▶ **Instructions to follow**: Rewrite all the records, replacing "particular element" with "specific element" and changing nothing else.
## start Material for this task
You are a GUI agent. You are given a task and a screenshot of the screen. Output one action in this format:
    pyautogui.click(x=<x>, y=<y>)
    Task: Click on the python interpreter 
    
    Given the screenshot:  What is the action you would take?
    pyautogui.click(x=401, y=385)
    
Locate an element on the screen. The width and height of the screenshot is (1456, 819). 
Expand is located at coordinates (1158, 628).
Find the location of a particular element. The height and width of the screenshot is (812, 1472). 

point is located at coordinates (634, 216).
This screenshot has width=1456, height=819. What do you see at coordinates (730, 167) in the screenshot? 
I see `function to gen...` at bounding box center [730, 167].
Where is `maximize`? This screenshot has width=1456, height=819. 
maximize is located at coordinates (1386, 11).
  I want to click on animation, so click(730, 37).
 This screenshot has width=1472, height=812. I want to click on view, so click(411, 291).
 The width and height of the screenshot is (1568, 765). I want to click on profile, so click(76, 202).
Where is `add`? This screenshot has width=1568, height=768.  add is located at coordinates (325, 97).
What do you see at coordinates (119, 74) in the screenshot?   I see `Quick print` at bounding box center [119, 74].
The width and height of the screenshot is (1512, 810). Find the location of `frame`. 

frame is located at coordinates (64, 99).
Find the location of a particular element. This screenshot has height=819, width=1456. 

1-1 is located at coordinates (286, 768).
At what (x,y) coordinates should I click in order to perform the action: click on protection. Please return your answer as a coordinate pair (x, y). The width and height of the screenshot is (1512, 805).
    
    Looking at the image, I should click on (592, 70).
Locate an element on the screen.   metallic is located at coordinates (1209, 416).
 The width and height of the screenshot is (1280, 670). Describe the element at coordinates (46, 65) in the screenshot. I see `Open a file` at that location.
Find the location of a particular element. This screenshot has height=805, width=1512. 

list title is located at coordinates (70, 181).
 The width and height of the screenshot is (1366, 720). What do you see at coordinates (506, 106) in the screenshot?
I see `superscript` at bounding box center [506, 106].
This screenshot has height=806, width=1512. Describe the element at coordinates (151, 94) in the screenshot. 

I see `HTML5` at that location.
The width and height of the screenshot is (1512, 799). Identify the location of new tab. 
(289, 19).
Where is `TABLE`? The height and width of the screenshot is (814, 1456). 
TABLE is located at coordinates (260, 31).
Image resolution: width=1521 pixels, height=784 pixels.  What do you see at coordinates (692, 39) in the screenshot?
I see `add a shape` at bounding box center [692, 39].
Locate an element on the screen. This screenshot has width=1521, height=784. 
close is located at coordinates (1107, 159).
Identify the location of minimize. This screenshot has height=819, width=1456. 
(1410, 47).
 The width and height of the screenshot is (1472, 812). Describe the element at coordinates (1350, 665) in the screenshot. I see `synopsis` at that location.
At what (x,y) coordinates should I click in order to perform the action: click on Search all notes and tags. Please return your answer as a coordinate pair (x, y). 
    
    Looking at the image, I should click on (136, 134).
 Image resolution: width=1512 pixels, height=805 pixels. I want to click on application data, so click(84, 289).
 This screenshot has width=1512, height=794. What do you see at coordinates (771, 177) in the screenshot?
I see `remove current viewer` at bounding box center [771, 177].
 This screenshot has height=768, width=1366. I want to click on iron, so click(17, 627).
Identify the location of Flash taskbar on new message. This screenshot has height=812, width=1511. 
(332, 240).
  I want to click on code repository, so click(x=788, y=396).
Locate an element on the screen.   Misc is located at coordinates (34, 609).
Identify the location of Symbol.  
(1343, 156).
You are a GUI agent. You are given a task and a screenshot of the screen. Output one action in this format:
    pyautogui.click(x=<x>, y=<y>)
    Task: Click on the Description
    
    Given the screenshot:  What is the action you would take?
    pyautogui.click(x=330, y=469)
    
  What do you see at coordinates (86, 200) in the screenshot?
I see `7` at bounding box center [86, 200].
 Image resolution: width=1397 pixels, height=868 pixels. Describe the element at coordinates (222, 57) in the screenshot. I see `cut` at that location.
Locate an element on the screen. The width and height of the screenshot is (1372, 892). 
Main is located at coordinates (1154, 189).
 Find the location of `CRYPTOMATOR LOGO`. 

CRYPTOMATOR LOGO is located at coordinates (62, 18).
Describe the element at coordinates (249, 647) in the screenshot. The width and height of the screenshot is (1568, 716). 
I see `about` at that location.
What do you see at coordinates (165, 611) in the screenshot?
## end Material for this task
▶ **Right answer**:
You are a GUI agent. You are given a task and a screenshot of the screen. Output one action in this format:
    pyautogui.click(x=<x>, y=<y>)
    Task: Click on the python interpreter 
    
    Given the screenshot:  What is the action you would take?
    pyautogui.click(x=401, y=385)
    
Locate an element on the screen. The width and height of the screenshot is (1456, 819). 
Expand is located at coordinates (1158, 628).
Find the location of a specific element. The height and width of the screenshot is (812, 1472). 

point is located at coordinates (634, 216).
This screenshot has width=1456, height=819. What do you see at coordinates (730, 167) in the screenshot? 
I see `function to gen...` at bounding box center [730, 167].
Where is `maximize`? This screenshot has width=1456, height=819. 
maximize is located at coordinates (1386, 11).
  I want to click on animation, so click(730, 37).
 This screenshot has width=1472, height=812. I want to click on view, so click(411, 291).
 The width and height of the screenshot is (1568, 765). I want to click on profile, so click(76, 202).
Where is `add`? This screenshot has width=1568, height=768.  add is located at coordinates (325, 97).
What do you see at coordinates (119, 74) in the screenshot?   I see `Quick print` at bounding box center [119, 74].
The width and height of the screenshot is (1512, 810). Find the location of `frame`. 

frame is located at coordinates (64, 99).
Find the location of a specific element. This screenshot has height=819, width=1456. 

1-1 is located at coordinates (286, 768).
At what (x,y) coordinates should I click in order to perform the action: click on protection. Please return your answer as a coordinate pair (x, y). The width and height of the screenshot is (1512, 805).
    
    Looking at the image, I should click on (592, 70).
Locate an element on the screen.   metallic is located at coordinates (1209, 416).
 The width and height of the screenshot is (1280, 670). Describe the element at coordinates (46, 65) in the screenshot. I see `Open a file` at that location.
Find the location of a specific element. This screenshot has height=805, width=1512. 

list title is located at coordinates (70, 181).
 The width and height of the screenshot is (1366, 720). What do you see at coordinates (506, 106) in the screenshot?
I see `superscript` at bounding box center [506, 106].
This screenshot has height=806, width=1512. Describe the element at coordinates (151, 94) in the screenshot. 

I see `HTML5` at that location.
The width and height of the screenshot is (1512, 799). Identify the location of new tab. 
(289, 19).
Where is `TABLE`? The height and width of the screenshot is (814, 1456). 
TABLE is located at coordinates (260, 31).
Image resolution: width=1521 pixels, height=784 pixels.  What do you see at coordinates (692, 39) in the screenshot?
I see `add a shape` at bounding box center [692, 39].
Locate an element on the screen. This screenshot has width=1521, height=784. 
close is located at coordinates (1107, 159).
Identify the location of minimize. This screenshot has height=819, width=1456. 
(1410, 47).
 The width and height of the screenshot is (1472, 812). Describe the element at coordinates (1350, 665) in the screenshot. I see `synopsis` at that location.
At what (x,y) coordinates should I click in order to perform the action: click on Search all notes and tags. Please return your answer as a coordinate pair (x, y). 
    
    Looking at the image, I should click on (136, 134).
 Image resolution: width=1512 pixels, height=805 pixels. I want to click on application data, so click(84, 289).
 This screenshot has width=1512, height=794. What do you see at coordinates (771, 177) in the screenshot?
I see `remove current viewer` at bounding box center [771, 177].
 This screenshot has height=768, width=1366. I want to click on iron, so click(17, 627).
Identify the location of Flash taskbar on new message. This screenshot has height=812, width=1511. 
(332, 240).
  I want to click on code repository, so click(x=788, y=396).
Locate an element on the screen.   Misc is located at coordinates (34, 609).
Identify the location of Symbol.  
(1343, 156).
You are a GUI agent. You are given a task and a screenshot of the screen. Output one action in this format:
    pyautogui.click(x=<x>, y=<y>)
    Task: Click on the Description
    
    Given the screenshot:  What is the action you would take?
    pyautogui.click(x=330, y=469)
    
  What do you see at coordinates (86, 200) in the screenshot?
I see `7` at bounding box center [86, 200].
 Image resolution: width=1397 pixels, height=868 pixels. Describe the element at coordinates (222, 57) in the screenshot. I see `cut` at that location.
Locate an element on the screen. The width and height of the screenshot is (1372, 892). 
Main is located at coordinates (1154, 189).
 Find the location of `CRYPTOMATOR LOGO`. 

CRYPTOMATOR LOGO is located at coordinates (62, 18).
Describe the element at coordinates (249, 647) in the screenshot. The width and height of the screenshot is (1568, 716). 
I see `about` at that location.
What do you see at coordinates (165, 611) in the screenshot?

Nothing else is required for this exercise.